I work in a children’s ministry and one day I was explaining to someone who hadn’t been to our church, how my specific classroom works. “We are the pooling area for the preschoolers before they enter Kindergarten (the next class up), they will begin this room at 3 1/2 and won’t leave until the June before they enter Kindergarten. So, the room size gets bigger bigger bigger until June and then WHEW, it’s low again.” I was fairly dramatic with my WHEW because only a few months earlier, we had done that transition with at least 2 of the 5 services reaching close to 100 kids and very few volunteers.
The sweet women touring our building said, “That’s definitely a good problem to have.” I agreed, feeling a little sheepish at the possibility that I had portrayed a complaint somewhere in my explanation. Because while I agree (wholeheartedly!) that it *IS* a good problem to have – it doesn’t take away from the sometimes stressful moments when you think you’re going to burst at the seams with kids.

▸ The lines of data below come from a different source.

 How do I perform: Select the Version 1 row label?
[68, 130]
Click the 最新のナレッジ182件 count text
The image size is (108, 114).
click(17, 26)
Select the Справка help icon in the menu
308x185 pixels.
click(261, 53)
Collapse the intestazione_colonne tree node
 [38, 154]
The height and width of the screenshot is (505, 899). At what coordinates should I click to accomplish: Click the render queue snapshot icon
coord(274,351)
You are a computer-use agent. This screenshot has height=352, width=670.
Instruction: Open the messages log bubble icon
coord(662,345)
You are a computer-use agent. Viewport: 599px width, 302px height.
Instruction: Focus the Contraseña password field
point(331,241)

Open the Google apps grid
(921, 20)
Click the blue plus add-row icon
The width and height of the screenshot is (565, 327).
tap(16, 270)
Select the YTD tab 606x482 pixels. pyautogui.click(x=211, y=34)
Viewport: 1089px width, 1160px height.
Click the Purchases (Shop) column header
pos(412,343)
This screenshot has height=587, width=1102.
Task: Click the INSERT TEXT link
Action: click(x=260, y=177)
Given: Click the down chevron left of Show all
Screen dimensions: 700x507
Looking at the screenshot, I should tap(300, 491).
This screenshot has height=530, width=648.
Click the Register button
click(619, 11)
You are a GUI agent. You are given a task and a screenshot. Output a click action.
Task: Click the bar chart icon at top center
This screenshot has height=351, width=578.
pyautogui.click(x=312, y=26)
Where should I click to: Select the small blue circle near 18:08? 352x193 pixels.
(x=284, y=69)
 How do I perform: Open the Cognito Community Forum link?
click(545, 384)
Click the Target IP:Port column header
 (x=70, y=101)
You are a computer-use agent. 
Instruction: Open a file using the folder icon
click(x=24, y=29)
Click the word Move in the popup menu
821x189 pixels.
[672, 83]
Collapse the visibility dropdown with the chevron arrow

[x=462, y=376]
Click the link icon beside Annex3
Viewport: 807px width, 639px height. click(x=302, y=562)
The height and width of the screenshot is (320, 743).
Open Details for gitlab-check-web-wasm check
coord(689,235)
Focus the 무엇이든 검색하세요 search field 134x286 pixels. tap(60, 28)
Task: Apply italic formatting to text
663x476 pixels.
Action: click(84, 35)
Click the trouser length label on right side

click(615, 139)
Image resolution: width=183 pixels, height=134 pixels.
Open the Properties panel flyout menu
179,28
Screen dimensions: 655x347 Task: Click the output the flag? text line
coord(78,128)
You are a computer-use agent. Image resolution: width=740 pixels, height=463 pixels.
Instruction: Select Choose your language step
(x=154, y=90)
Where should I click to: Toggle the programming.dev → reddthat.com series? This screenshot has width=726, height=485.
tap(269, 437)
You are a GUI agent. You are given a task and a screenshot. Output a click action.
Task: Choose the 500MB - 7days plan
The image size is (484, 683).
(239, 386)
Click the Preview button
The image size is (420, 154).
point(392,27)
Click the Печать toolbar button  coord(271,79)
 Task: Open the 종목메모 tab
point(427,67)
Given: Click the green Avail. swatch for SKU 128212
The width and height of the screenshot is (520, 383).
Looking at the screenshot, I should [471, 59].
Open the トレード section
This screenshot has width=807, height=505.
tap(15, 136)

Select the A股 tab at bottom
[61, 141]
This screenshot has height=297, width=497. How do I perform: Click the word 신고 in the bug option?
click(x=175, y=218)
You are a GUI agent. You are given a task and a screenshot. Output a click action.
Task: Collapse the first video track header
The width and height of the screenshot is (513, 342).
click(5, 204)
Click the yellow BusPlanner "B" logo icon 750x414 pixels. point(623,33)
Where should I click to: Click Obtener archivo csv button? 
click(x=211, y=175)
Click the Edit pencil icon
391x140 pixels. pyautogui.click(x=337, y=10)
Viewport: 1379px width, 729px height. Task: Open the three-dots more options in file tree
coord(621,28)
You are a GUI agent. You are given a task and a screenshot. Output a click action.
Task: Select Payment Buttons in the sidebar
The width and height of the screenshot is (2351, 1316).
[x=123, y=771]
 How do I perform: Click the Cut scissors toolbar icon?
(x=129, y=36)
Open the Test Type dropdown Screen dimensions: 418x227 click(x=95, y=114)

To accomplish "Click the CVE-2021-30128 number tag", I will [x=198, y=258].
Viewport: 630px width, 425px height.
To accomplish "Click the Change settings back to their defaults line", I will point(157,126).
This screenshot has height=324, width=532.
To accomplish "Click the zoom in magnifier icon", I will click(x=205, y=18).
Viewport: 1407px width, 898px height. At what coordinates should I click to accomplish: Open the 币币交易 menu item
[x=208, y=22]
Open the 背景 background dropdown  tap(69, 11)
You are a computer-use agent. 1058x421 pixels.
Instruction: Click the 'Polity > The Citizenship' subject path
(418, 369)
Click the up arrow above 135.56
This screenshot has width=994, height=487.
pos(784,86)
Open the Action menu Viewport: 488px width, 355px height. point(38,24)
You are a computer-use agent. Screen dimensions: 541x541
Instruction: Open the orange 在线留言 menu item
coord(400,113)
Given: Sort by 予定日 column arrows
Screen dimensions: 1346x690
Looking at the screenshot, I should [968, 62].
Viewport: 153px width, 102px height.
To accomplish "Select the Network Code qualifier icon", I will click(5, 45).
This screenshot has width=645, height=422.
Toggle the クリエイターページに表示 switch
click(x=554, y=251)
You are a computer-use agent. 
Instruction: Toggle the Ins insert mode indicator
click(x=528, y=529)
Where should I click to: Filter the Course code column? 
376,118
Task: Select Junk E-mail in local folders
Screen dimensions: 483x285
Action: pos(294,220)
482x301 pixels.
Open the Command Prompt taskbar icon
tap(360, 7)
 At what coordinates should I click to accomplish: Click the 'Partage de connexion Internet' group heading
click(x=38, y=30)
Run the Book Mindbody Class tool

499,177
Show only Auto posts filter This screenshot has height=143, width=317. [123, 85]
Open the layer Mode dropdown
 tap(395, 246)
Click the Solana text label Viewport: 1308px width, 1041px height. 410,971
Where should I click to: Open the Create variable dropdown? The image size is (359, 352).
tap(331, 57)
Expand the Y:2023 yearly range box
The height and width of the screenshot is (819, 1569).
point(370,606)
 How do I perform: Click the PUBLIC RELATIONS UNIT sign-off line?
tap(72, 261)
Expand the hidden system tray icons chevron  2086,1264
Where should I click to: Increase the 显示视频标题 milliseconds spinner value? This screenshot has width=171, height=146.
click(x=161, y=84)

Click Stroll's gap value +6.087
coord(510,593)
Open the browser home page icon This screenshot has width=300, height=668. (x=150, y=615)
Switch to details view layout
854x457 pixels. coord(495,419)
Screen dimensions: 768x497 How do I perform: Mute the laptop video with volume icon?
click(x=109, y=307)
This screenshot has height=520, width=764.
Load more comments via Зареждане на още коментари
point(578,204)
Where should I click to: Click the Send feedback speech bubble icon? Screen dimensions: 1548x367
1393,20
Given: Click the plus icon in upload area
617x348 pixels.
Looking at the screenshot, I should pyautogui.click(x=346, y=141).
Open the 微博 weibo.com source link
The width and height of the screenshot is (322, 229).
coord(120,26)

Then my thoughts turned to who else I hear that from – and I realize, it’s from my own mouth. I have parents (recurring and new) that try to say goodbye to their kiddos as they drop them off.. sometimes going to great lengths to get a response from their child. And I shoo them off into service, wishing them well and then saying, “They didn’t cry.. it’s a good problem to have!” But what’s really happening for the parent is “They don’t need me.. that’s NOT a good problem to have!”
I am on a course this weekend to say something different.. something encouraging.. What do you think?
Do you say something that, when said to you, can be mistaken for not as helpful as you mean it?